Ainsi, tous les gadgets des intrépides Mercenaire et Le Bleu se retrouvent entre les mains des 2 joueurs, qui devront s'entre-aider chacun leur tour, et ce à de nombreuses reprises. Ces séquences donnent lieu à des moments intenses, offrant aux joueurs une relecture complète de l'essence du jeu, à savoir le shoot. Le plaisir en est donc inévitablement décuplé. La seule contrainte à cette coopération est la limite imposée sur la distance séparant les deux joueurs ; en effet, si l'un s'éloigne trop de l'autre, un chronomètre s'affiche, et un rayon bleu le relie directement à son partenaire afin qu'il puisse revenir dans sa direction le plus rapidement possible.
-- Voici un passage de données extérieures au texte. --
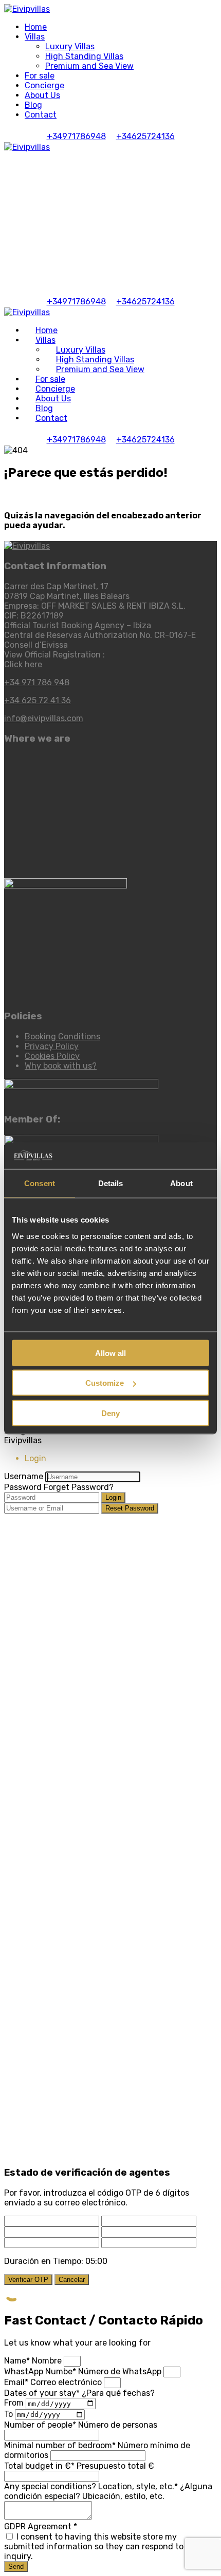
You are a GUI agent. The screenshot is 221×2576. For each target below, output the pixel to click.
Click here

Tout est donc pensé pour inciter autant que possible les joueurs à coopérer.

Techniquement, il s'agit probablement du seul opus de la saga où l'on ne constatera pas de véritable évolution graphique, les ressources du moteur 3D ayant été pleinement dédiées à l'affichage de dizaines d'ennemis simultanément, que ce soit en solo ou en coopération. Déjà mentionnée, la direction artistique s'éloigne de ce qui faisait jusqu'alors le charme de l'univers Ratchet & Clank, mais n'en reste pas moins de qualité, essentiellement en ce qui concerne le design des armes, véhicules et armures. Comme toujours, aucun réel souci n'est à signaler en ce qui concerne la fluidité du jeu, irréprochable quel que soit le mode de jeu.

Etonnant à bien des niveaux, Ratchet Gladiator représente le dernier essai d'Insomniac sur la PlayStation 2, et l'opus le plus difficile à juger de la saga, tant il se veut différent. C'est d'ailleurs ainsi qu'il faut le considérer si l'on ne veut pas être déçu par ce changement d'orientation. De nombreux ingrédients de la classique recette R&C manquent à l'appel, ce que les fans de la première heure ne sauront ignorer.

Pourtant, il s'agit bel et bien d'un jeu de grande qualité, portant en son sein tout le savoir-faire de ses développeurs, et qui ne demande qu'à se faire aimer des joueurs. Généreux dans son contenu, d'une finition exemplaire, et paré d'une certaine audace, Ratchet Gladiator constituait alors l'opus le plus désinvolte de la saga. Malheureusement, peu de testeurs et de joueurs auront cherché à comprendre son ambition, le reléguant au statut de vulgaire spin-off, alors que derrière cette oeuvre à l'air sombre et froid, se cache l'un des meilleurs jeux d'action qu'aura connu la PlayStation 2.